What's wrong with passing C++ iterator by reference?

I've written a few functions with a prototype like this:

template <typename input_iterator>
int parse_integer(input_iterator &begin, input_iterator end);

The idea is that the caller would provide a range of characters, and the function would interpret the characters as an integer value and return it, leaving begin at one past the last-used character. For example:

std::string sample_text("123 foo bar");
std::string::const_iterator p(sample_text.begin());
std::string::const_iterator end(sample_text.end());
int i = parse_integer(p, end);

This would leave i set to 123 and p "pointing" at the space before foo.

I've since been told (without explanation) that it's bad form to pass an iterator by reference. Is it bad form? If so, why?

Solution 1:

There is nothing really wrong, but it will certainly limit the use of the template. You won't be able to just put an iterator returned by something else or generated like v.begin(), since those will be temporaries. You will always first have to make a local copy, which is some kind of boilerplate not really nice to have.

One way is to overload it:

int parse_integer(input_iterator begin, input_iterator end, 
                  input_iterator &newbegin);

template<typename input_iterator>
int parse_integer(input_iterator begin, input_iterator end) {
    return parse_integer(begin, end, begin);
} 

Another option is to have an output iterator where the number will be written into:

template<typename input_iterator, typename output_iterator>
input_iterator parse_integer(input_iterator begin, input_iterator end,
                             output_iterator out);

You will have the return value to return the new input iterator. And you could then use a inserter iterator to put the parsed numbers into a vector or a pointer to put them directly into an integer or an array thereof if you already know the amount of numbers.

int i;
b = parse_integer(b, end, &i);

std::vector<int> numbers;
b = parse_integer(b, end, std::back_inserter(numbers));

Solution 2:

In general:

If you pass a non-const reference, the caller doesn't know if the iterator is being modified.

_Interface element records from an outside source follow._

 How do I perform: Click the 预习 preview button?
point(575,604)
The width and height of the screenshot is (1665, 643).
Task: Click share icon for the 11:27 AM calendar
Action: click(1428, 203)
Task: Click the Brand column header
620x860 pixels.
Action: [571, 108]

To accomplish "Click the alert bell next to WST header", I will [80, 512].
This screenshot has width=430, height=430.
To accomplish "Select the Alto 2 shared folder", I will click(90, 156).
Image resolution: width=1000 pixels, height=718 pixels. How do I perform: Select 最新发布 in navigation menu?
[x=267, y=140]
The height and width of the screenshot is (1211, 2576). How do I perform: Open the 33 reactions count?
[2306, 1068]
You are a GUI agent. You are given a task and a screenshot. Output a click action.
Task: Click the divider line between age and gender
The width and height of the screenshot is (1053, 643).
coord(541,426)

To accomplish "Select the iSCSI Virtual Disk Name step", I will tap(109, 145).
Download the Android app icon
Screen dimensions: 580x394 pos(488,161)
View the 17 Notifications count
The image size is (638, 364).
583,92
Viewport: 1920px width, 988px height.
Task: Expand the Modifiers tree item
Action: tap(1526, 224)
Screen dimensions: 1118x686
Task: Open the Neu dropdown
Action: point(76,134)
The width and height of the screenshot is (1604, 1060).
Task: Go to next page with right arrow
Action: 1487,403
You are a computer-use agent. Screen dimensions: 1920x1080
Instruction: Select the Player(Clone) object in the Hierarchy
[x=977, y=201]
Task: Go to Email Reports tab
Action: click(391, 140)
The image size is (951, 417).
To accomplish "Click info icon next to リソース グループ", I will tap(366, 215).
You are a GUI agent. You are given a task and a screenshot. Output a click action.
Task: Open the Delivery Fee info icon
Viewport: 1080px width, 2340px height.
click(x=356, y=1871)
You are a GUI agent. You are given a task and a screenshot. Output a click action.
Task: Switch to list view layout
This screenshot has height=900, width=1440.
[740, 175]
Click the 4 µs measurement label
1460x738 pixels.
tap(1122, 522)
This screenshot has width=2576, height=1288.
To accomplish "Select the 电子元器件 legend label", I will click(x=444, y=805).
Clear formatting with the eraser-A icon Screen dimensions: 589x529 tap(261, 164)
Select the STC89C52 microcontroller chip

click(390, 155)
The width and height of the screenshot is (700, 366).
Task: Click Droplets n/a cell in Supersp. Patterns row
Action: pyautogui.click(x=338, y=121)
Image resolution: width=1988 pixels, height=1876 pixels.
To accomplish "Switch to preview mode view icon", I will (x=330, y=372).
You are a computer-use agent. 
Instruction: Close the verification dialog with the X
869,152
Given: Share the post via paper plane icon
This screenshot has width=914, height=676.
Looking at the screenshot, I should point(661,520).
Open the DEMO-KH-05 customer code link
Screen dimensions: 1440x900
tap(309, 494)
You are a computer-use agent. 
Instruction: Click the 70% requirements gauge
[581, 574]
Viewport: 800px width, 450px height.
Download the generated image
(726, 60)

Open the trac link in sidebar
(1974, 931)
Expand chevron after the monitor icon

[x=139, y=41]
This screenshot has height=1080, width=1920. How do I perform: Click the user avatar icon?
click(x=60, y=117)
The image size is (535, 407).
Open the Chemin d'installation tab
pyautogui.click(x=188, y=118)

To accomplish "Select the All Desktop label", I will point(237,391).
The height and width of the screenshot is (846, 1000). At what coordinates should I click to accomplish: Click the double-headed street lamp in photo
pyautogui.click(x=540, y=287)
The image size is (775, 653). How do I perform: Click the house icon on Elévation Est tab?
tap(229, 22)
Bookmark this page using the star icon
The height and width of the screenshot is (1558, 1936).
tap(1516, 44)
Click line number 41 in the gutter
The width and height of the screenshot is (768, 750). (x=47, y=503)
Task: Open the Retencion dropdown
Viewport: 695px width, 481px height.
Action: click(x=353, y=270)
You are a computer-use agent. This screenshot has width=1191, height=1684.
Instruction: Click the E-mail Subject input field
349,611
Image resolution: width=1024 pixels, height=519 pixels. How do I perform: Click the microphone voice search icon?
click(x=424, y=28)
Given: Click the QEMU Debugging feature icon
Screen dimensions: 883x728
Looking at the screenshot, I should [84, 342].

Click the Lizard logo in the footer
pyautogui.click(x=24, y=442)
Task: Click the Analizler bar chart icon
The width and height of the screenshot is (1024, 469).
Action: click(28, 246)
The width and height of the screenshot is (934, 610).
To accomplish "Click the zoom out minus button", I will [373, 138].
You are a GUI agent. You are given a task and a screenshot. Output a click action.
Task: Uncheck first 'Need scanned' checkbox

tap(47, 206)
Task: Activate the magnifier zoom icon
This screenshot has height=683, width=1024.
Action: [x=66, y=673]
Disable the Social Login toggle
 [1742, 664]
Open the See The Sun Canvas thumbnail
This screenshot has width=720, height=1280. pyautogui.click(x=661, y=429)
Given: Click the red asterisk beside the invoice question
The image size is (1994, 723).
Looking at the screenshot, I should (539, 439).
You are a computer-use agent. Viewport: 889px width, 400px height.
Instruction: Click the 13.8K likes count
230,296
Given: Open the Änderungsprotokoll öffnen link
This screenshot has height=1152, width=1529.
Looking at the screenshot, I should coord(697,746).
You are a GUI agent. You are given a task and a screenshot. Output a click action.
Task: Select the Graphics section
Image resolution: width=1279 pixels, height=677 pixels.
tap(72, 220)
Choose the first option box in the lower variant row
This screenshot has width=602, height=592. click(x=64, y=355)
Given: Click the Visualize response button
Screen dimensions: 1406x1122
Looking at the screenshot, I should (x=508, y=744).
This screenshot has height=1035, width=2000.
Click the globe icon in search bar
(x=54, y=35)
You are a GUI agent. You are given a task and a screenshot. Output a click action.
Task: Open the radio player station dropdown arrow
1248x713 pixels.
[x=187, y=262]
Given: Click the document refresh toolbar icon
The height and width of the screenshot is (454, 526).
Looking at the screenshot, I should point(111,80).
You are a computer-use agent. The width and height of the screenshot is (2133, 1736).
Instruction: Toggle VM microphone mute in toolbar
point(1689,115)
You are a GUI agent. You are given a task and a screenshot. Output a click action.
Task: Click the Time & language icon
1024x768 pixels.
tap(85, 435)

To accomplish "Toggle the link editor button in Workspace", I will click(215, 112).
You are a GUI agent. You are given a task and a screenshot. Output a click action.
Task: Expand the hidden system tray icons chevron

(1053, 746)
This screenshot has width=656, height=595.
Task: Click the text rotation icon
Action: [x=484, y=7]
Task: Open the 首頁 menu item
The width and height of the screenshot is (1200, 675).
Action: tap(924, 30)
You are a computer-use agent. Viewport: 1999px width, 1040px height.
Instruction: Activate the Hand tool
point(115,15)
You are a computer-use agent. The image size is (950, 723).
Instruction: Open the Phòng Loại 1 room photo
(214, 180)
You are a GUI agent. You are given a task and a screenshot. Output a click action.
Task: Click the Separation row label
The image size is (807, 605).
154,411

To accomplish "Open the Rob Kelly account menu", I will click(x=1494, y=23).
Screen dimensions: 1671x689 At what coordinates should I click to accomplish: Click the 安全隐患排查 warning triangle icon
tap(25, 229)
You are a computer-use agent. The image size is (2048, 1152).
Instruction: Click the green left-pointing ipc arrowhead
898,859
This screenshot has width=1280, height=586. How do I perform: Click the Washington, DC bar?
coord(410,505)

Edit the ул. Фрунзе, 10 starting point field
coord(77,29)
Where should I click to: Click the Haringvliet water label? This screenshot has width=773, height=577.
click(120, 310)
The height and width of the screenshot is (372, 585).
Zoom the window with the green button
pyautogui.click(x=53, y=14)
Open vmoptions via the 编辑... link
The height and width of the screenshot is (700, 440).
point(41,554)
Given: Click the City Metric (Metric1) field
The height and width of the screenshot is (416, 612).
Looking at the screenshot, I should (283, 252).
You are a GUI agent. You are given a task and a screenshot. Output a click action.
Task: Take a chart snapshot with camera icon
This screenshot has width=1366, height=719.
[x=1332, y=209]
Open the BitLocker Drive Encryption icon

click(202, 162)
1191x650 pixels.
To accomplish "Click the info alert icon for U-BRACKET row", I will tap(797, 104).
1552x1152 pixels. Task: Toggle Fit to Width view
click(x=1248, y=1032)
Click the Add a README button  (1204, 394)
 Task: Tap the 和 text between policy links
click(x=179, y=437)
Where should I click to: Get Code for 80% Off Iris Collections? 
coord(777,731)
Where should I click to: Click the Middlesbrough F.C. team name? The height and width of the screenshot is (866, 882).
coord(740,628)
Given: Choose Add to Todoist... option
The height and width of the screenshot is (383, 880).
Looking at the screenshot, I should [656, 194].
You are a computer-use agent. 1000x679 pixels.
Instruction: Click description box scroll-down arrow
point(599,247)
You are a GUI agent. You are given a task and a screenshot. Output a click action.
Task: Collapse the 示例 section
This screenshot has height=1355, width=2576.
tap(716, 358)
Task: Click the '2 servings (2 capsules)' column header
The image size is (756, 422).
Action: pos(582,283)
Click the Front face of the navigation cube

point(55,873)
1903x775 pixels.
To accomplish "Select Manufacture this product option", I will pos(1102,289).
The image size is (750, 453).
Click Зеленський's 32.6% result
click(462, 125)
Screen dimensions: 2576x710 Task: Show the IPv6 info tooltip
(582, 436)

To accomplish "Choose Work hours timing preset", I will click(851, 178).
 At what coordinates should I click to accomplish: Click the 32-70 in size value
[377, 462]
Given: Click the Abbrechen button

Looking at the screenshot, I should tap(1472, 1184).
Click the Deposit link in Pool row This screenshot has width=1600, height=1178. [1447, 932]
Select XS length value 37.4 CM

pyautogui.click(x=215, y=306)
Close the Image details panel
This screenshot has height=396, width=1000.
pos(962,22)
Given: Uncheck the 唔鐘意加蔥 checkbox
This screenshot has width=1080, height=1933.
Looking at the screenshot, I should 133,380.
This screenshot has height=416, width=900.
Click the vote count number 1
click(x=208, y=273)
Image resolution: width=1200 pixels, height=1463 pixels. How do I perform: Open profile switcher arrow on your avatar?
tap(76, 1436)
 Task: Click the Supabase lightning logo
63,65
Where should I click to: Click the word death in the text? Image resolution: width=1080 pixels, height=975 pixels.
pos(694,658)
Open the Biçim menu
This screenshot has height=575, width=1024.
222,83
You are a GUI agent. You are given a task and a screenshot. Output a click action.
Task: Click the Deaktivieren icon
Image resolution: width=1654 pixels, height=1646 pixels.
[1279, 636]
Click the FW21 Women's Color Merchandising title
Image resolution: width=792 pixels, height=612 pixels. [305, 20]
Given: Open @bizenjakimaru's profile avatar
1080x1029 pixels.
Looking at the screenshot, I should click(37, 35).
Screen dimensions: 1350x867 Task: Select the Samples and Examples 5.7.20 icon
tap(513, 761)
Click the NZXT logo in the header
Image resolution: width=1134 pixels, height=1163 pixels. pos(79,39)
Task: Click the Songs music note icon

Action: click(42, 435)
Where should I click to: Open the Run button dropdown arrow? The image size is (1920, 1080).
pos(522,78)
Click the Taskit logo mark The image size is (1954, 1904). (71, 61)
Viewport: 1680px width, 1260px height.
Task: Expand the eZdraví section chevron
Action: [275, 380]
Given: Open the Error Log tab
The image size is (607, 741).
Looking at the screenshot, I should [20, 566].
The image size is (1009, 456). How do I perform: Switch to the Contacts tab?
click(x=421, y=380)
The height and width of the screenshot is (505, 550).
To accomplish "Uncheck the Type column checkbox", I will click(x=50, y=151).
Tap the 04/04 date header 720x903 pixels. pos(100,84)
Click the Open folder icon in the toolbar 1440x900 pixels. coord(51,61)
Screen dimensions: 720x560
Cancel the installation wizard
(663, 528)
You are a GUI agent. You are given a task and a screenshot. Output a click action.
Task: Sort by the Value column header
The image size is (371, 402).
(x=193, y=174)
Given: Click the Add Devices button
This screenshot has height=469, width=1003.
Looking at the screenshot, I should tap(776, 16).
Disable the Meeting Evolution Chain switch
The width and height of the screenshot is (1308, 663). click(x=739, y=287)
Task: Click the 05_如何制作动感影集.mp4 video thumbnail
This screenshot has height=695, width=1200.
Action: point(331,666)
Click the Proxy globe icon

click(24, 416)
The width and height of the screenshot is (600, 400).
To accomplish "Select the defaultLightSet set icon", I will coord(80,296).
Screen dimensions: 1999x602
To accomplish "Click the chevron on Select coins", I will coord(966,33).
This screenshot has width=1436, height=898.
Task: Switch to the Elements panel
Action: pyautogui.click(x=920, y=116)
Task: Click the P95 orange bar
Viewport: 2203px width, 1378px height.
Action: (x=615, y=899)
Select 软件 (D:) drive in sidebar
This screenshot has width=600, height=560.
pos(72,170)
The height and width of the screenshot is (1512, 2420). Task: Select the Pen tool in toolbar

You could pass a const reference, but usually iterators are small enough that it gives no advantage over passing by value.

In your case:

I don't think there's anything wrong with what you do, except that it's not too standard-esque regarding iterator usage.

Solution 3:

When they say "don't pass by reference" maybe that's because it's more normal/idiomatic to pass iterators as value parameters, instead of passing them by const reference: which you did, for the second parameter.

In this example however you need to return two values: the parsed int value, and, the new/modified iterator value; and given that a function can't have two return codes, coding one of the return codes as a non-const reference is IMO normal.

An alternative would be to code it something like this:

//Comment: the return code is a pair of values, i.e. the parsed int and etc ...
pair<int, input_iterator> parse(input_iterator start, input_iterator end)
{
}